- TASK OBJECTIVE
Repeat the lines below word for word, beginning with the line containing "The width and" and continuing through the final line. Omit the pictures from your answer.

Entries taken from a collection
[start]
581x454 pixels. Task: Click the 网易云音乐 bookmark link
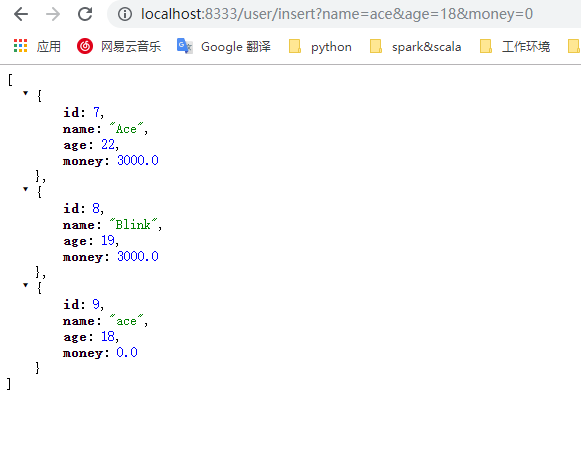[x=131, y=47]
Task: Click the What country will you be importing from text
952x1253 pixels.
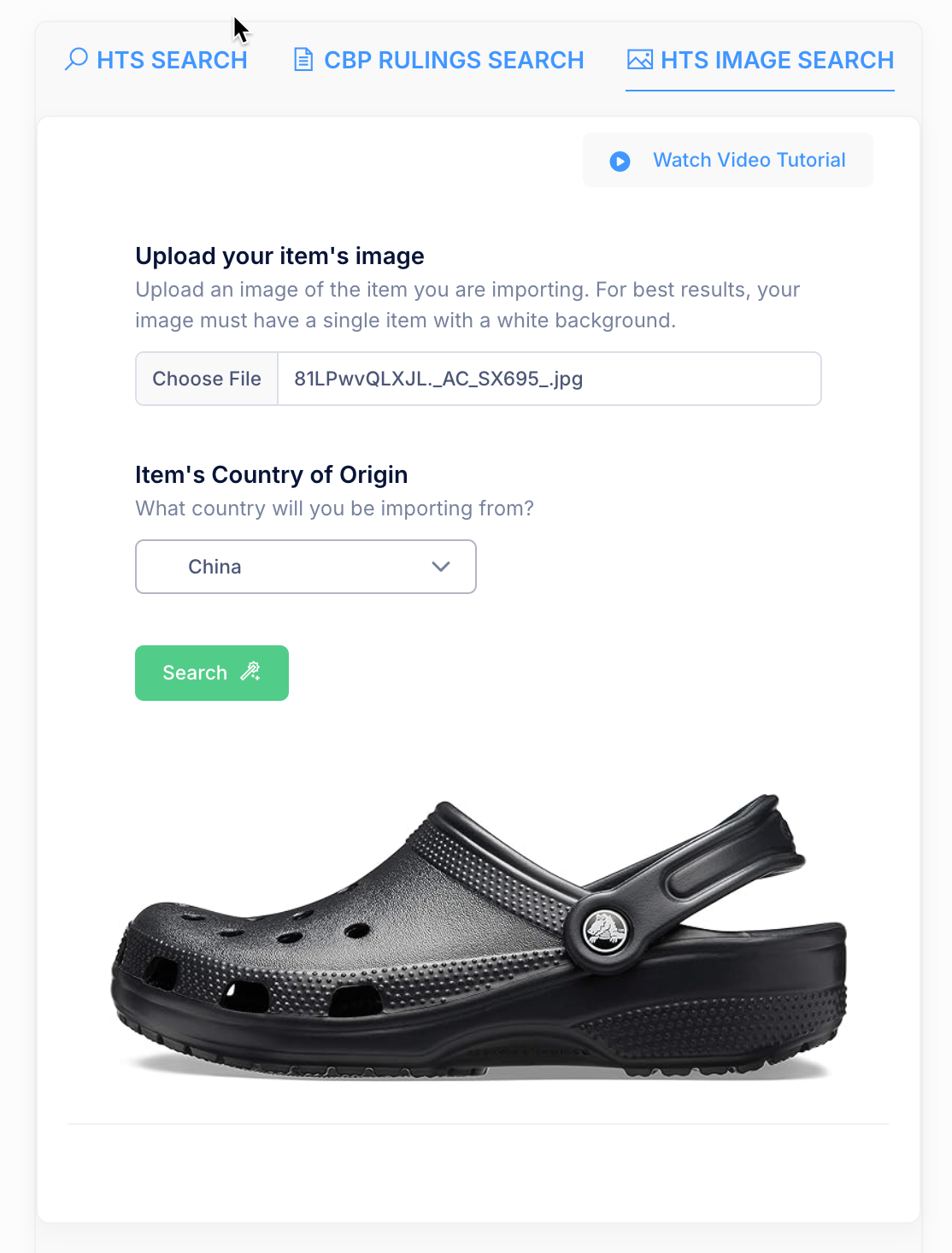Action: [x=334, y=509]
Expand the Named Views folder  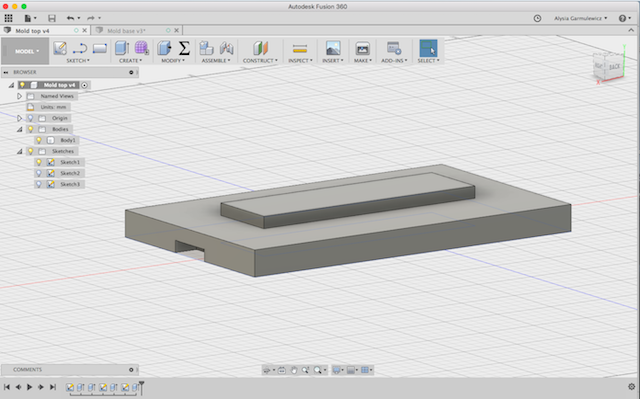click(19, 96)
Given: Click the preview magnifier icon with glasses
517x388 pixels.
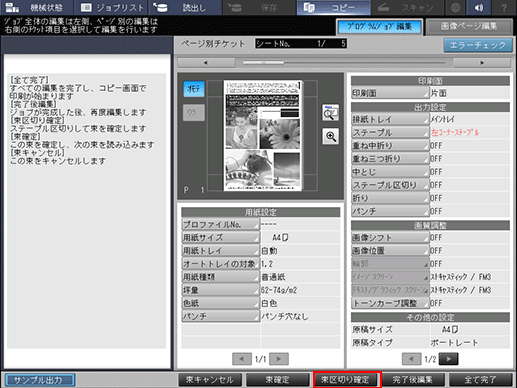Looking at the screenshot, I should coord(330,113).
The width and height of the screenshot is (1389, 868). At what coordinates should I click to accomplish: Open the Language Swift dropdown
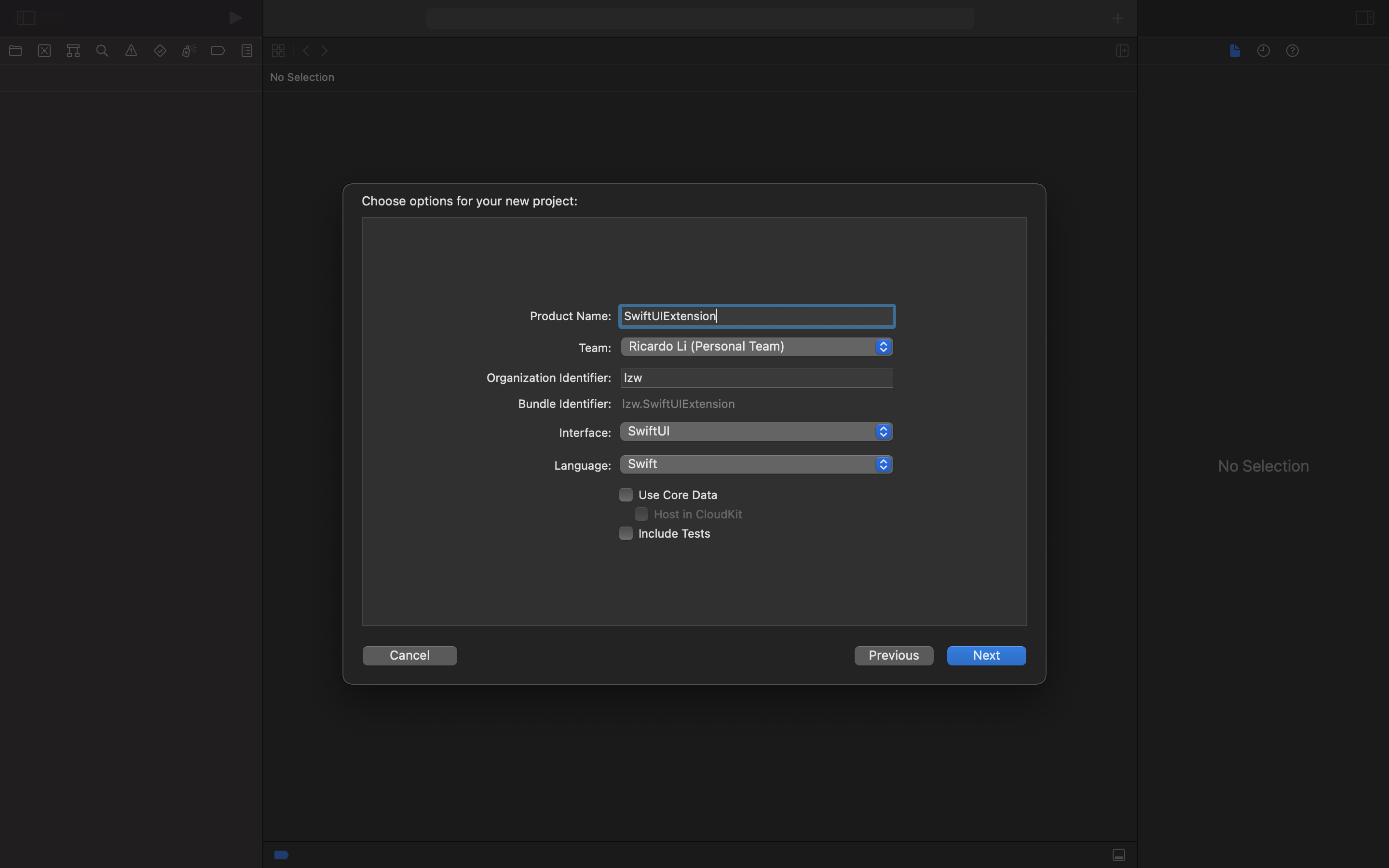point(757,464)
[end]
- SOLUTION
The width and height of the screenshot is (1389, 868). At what coordinates should I click to accomplish: Open the Language Swift dropdown
point(757,464)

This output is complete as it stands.